The most common cause of heel pain is plantar fasciitis--the plantar fascia is a thick ligament located just under the skin on the bottom of your foot. It originates from the covering on the heel bone and extends out to the ball of the foot dividing into slips that enter the undersides of each toe. This fascia helps support and form the arch of your foot. Over time, gravity wins the war of arch height and your arch moves lower putting the fascia on stretch causing micro-tears in the fascia at its origination site on the heel bone. This results in pain, swelling, and can lead to spur formation. Typical symptoms include: pain with the first step in the morning with some improvement upon walking, pain again after sitting during the day, pain late in the day--all focused on the bottom and inside of your heel. Over time this pain can migrate to other parts of the heel and arch causing you to alter your gait and this can result in Achilles’ pain, back--knee--hip pain as well.
Treatment early on is focused on reducing the strain on the fascia by supporting the foot. We can achieve this by using tape, arch supports, and advising you on proper shoe gear. It is important to also include treatment for the inflammation in the heel using ice, oral or injectable anti-inflammatory, along with a temporary reduction or modification in your weight-bearing activities. Once inflammation is controlled and your pain reduced, stretching can be employed to complete your recovery.
Long term prevention for plantar fasciitis relies on support of your arch as provided by orthotics which are worn inside your shoes. For milder cases or symptoms, over the counter orthotics often provide adequate relief. For those individuals with more persistent pain, custom orthotics can be made by prescription to specifically address your biomechanics and activity level. Wearing supportive shoe gear is imperative here--shoes with a rigid mid-sole and firm heel counter provide the best support and also allow your orthotic to work more efficiently. Paying attention to all these factors will help ensure pain-free activity and healthy feet.

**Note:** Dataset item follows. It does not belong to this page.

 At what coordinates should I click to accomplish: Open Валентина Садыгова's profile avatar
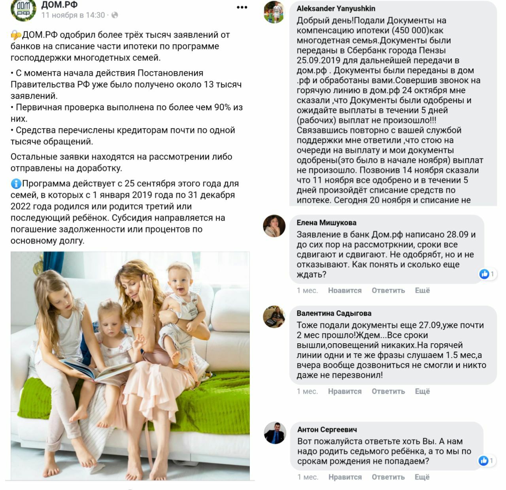coord(274,316)

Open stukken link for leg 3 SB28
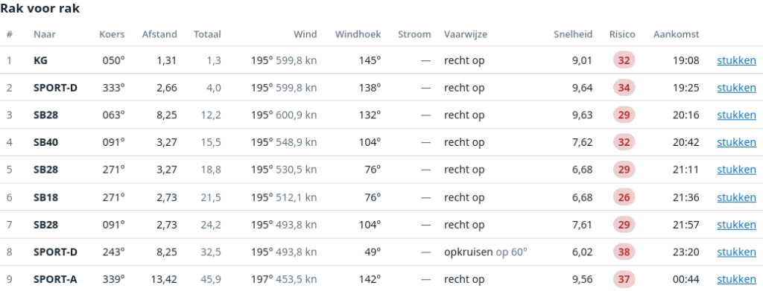736,115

Pain associated with toenails is a common complaint among our patients and is often related to the shape and/or thickness of the nail plate itself. Ingrown toenails occur when the sides of the nail plate and the surrounding skin encroach on each other. Heredity can play a role here--some people just have curved or C-shaped toenails that turn down at the edges, predisposing the toenail to grow into the skin. Others have thick, yellow, fungal type toenails which can cause excess pressure to be exerted out from the center of the nail forcing the edges into the skin. Injury and trauma to the nail plate often causes the nail to change shape and ingrow. Biomechanical forces can play a role here as well. If your great toe deviates toward the 2nd toe, this can cause a rubbing or irritation at that side of the great toenail causing the skin to grow onto the nail plate causing pain. Narrow shoe gear can cause a similar irritation and ingrowth of the great toenail where the shoe contacts the toe.
Treatment for ingrown toenails includes both temporary versus permanent avulsion or removal of the ingrown toenail or its borders. These procedures are performed in the office under local anesthesia and provide immediate relief of the patient’s pain. Treatment for fungal toenails often includes topical medication along with treating the entire foot and the shoes via anti-fungal soaps and sprays. People often re-infect themselves by way of their shoe gear so attention to this fungal source is essential to long term relief.